[Goal]:
Convert the lines below into a numbered list, leaving out blank lines and any pictures.
◆ ◆ ◆ ◆ ◆ ◆ ◆
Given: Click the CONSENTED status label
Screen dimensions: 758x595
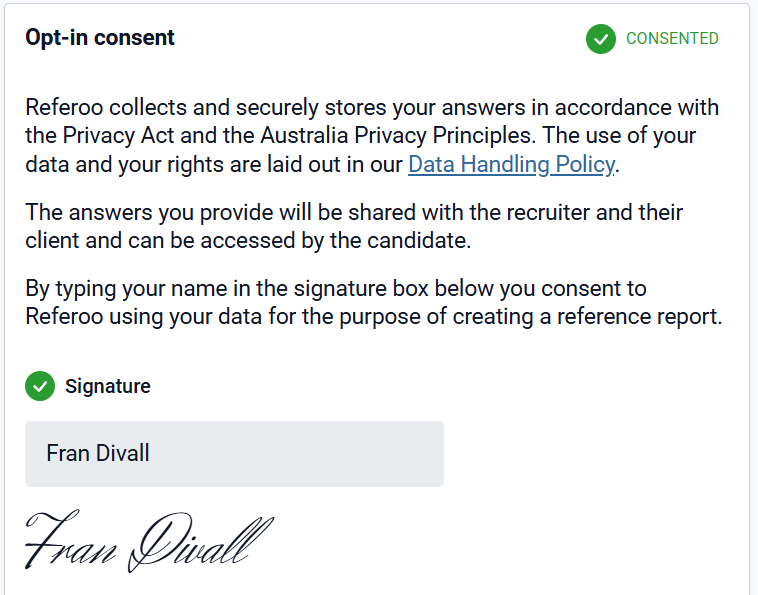Looking at the screenshot, I should [x=672, y=39].

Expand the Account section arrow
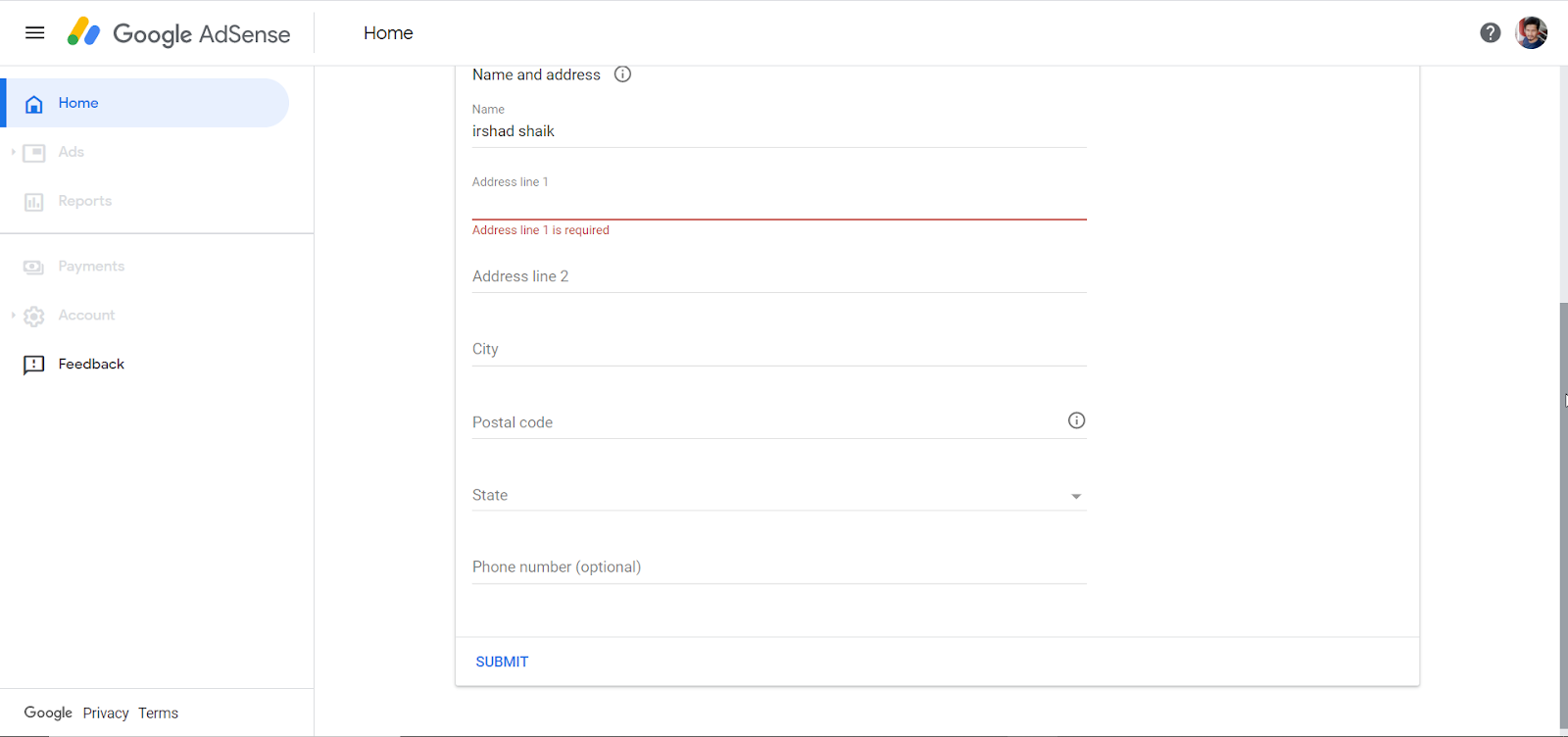(x=13, y=315)
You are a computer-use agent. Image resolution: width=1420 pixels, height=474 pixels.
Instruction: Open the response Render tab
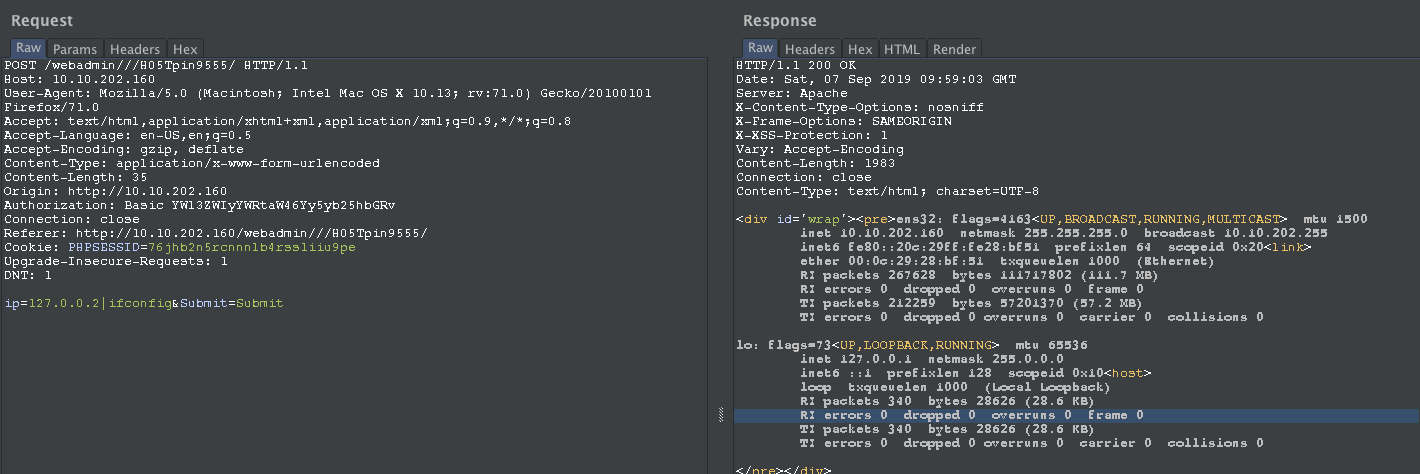tap(954, 49)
◆ ◆ ◆ ◆ ◆ ◆ ◆
[The completed task]:
1. Given: Click the CONSENTED status label
2. Screen dimensions: 758x595
3. Looking at the screenshot, I should [x=672, y=39].
4. Expand the Account section arrow
5. (x=13, y=315)
6. You are a computer-use agent. Image resolution: width=1420 pixels, height=474 pixels.
7. Instruction: Open the response Render tab
8. tap(954, 49)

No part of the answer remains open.